> _TASK DIRECTIONS_
Across all entries below, how many lines include "screenshot"? Only the number, please.

> _EXCERPTED DATA_
———

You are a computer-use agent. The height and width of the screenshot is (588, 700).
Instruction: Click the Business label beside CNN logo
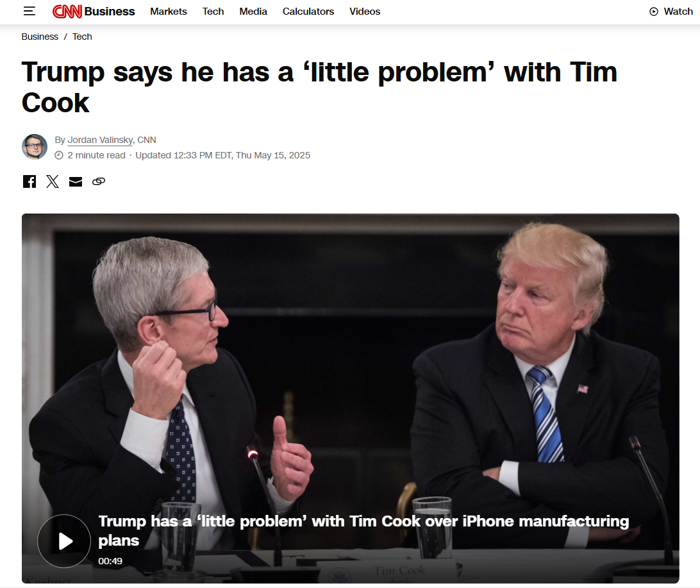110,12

———

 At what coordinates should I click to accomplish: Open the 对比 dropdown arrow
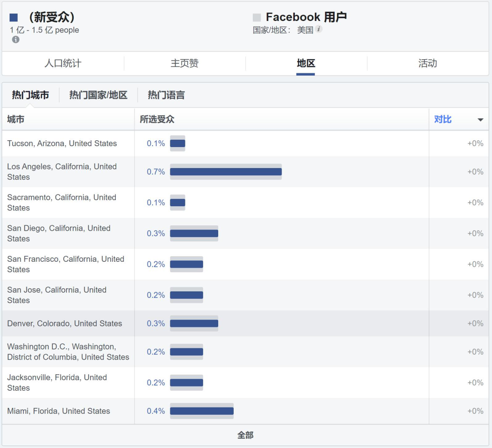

———

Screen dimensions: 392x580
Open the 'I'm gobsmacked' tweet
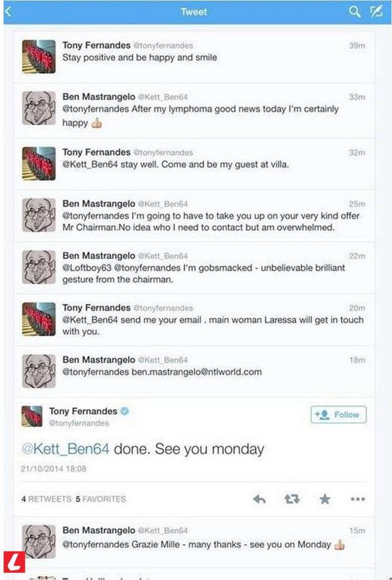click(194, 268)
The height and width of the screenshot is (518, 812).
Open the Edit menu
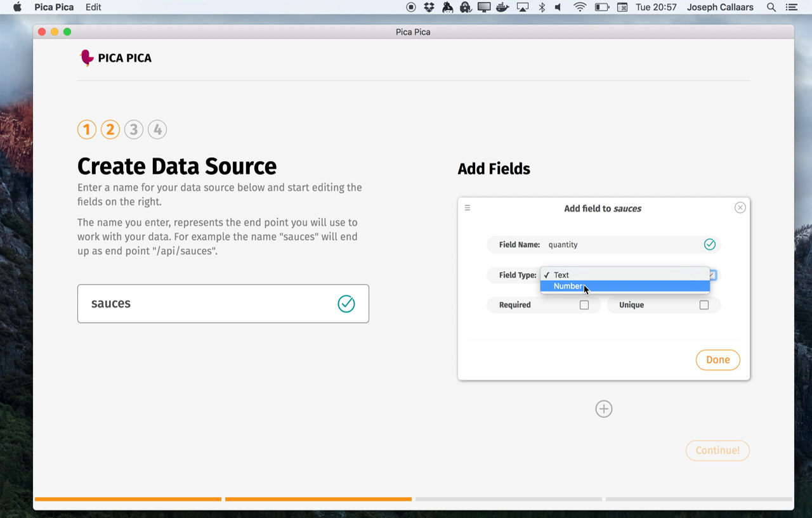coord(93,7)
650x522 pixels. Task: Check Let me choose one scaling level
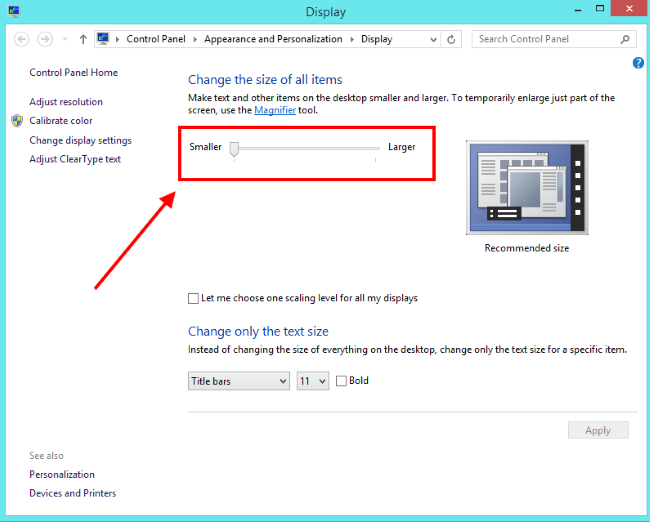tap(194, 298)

———

> _EXPECTED ANSWER_
2